Encostei-me ao balcão e pedi uma cerveja. Dei uma golada e virei-me, cotovelos por cima do balcão, para curtirquem estava na sala, como sempre. Não havia nada de especial a assinalar. O pessoal, animado, discutia. Nos sofás contra o muro, o Pousinha fazia rir à gargalhada as inseparáveis Brasileira e a filha do Pacho mais velha, abancadas diante dele. Estava na dele, estava bem. Quando queria também era engraçado. Diante, tinha uma Cristal. Não dava para beber aguardente na frente da Brasileira. Era cheia de tiques e procurava sapato à medida e, de preferência, de "boa marca". Pequenita e demasiado mamuda para a altura que tinha, quando andava, requichava o cú. "Se lhe metessem uma pena no cú, parecia uma galinha", dizia o Zé Grande. Não sejámos má língua !
Na mesa do lado estava o Camilo com dois conterrâneos. Devia estar numa repetição da da tropa. Seria mesmo verdade o que me contara ? São homens para tudo.
Apareceu o Cancas que se encostou ao meu lado. Parecia abatido.
— Então, Cancas, que tal o artigo ?– perguntei para me meter com ele.
Respondeu-me depois de ter pedido uma cerveja.
— A coisa parece que está vista, meu. Já esteve melhor - queixou-se.
— Não há mesmo nada?
Fez uma careta e disse-me desgostado :
— Ó pá, fui dançar com uma miúda de Pousa Foles, por acaso bem boa. O cabelo da gaja, meu, empestava ao sulfato. Corte ! Via-me mal para respirar. É para o que está, meu, foge !

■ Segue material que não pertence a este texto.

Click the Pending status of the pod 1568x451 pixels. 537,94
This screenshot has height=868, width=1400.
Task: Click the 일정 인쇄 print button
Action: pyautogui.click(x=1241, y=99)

No salão, o Barry White implorava : "Let the music play". No Largo da Calçada, outras motorizadas e outros carros continuavam a andar às voltas.
Os risos da Brasileira e da Pacha faziam virar as cabeças e retinham os olhares. O Cancas, que só agora tinha reparado na presença do Pousinha, riu-se e, pondo a mão aberta ao lado da boca, segredou-me :
— O Pousinha já está a ficar fodido. Os olhinhos parece que deitam "chispas". Há potada à vista, meu. Não sei se chega à noite.
— Não sejas pessimista, o dia correu-lhe bem, está na dele. E inspirado, pelo que se vê – respondi.